Arrange the lines from the one containing "Download the PDF كتابة-بجدول1.pdf" up to and including the one containing "point(578,115)" as a Markdown table with the columns Number and Line. Omit blank lines and leave the pictures out.

### Record set
— Start —

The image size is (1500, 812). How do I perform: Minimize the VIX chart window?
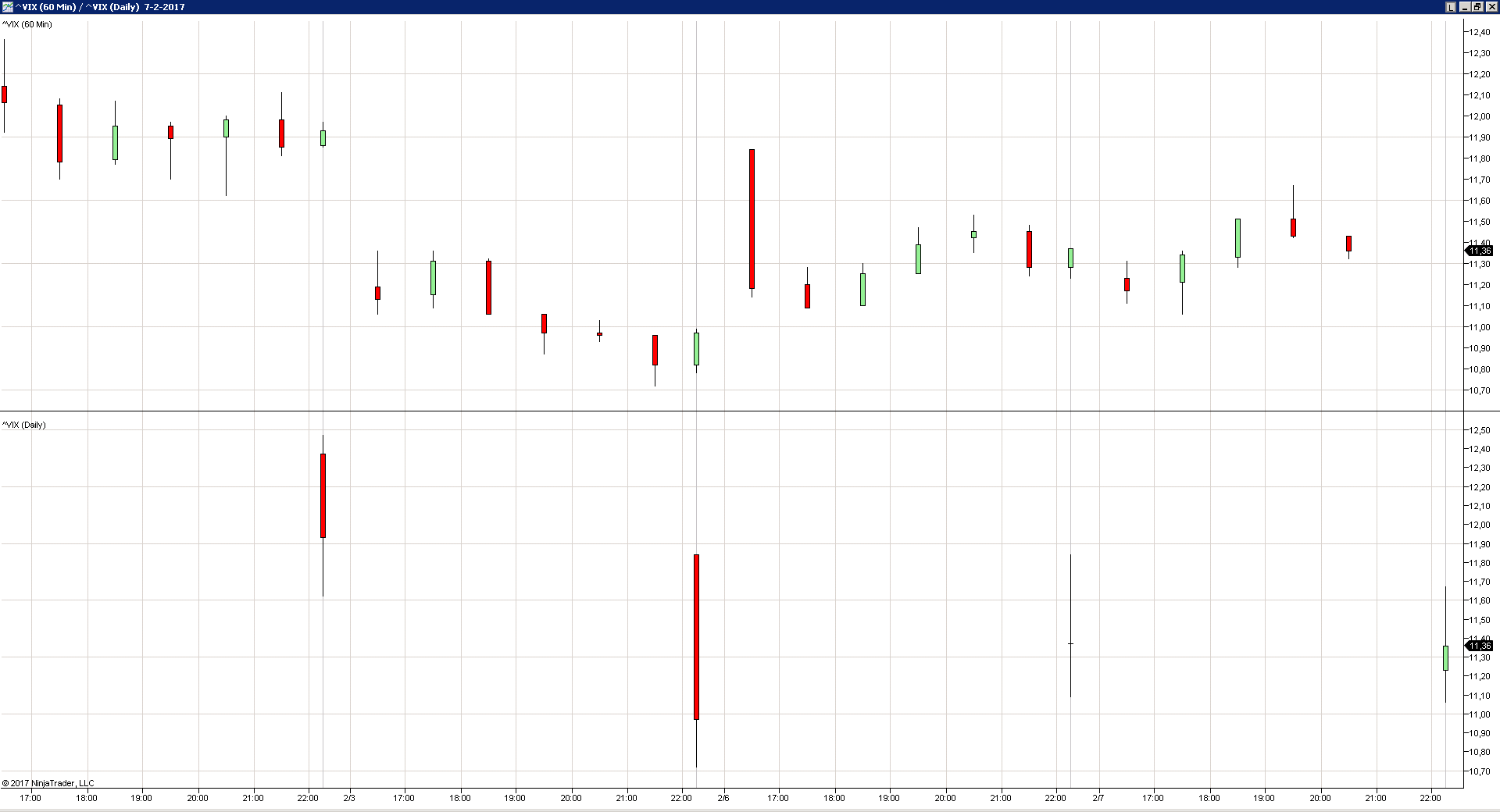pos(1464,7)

— End —
— Start —

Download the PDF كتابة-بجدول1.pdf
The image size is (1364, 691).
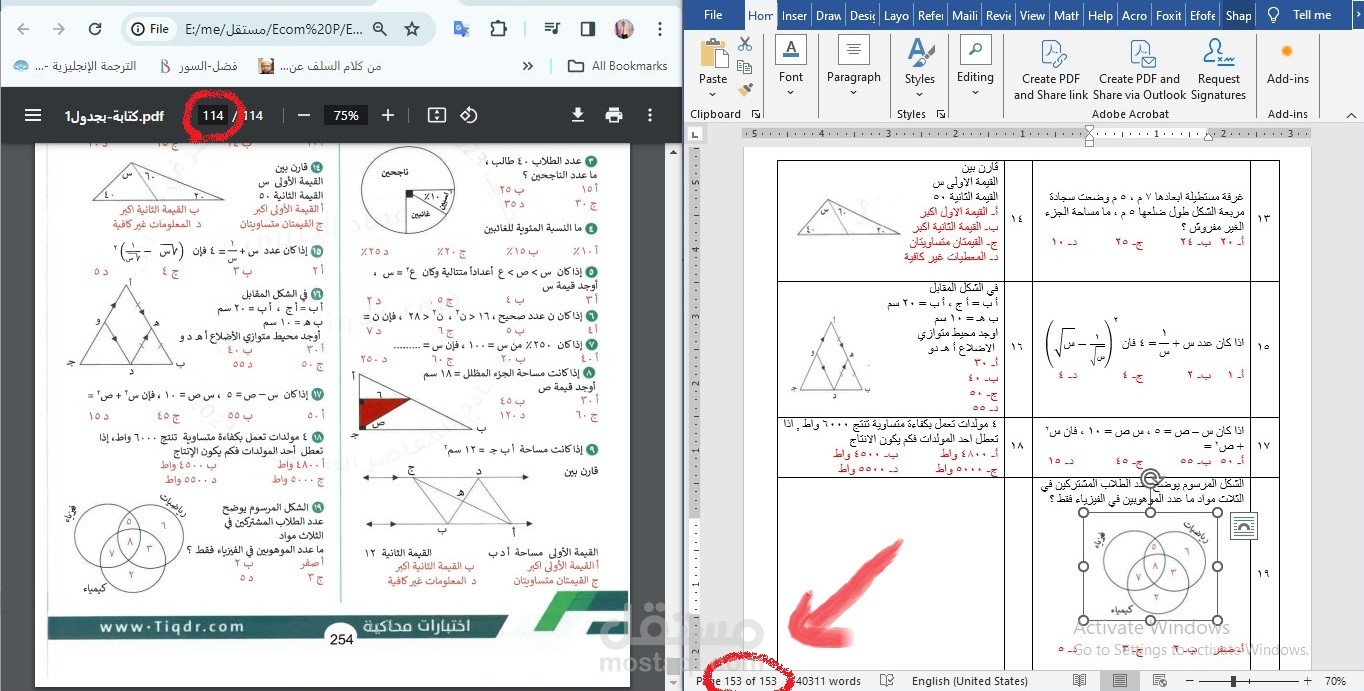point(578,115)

— End —
— Start —

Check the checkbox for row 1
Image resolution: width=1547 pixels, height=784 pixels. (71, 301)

— End —

### Solved exercise
| Number | Line |
|---|---|
| 1 | Download the PDF كتابة-بجدول1.pdf |
| 2 | The image size is (1364, 691). |
| 3 | point(578,115) |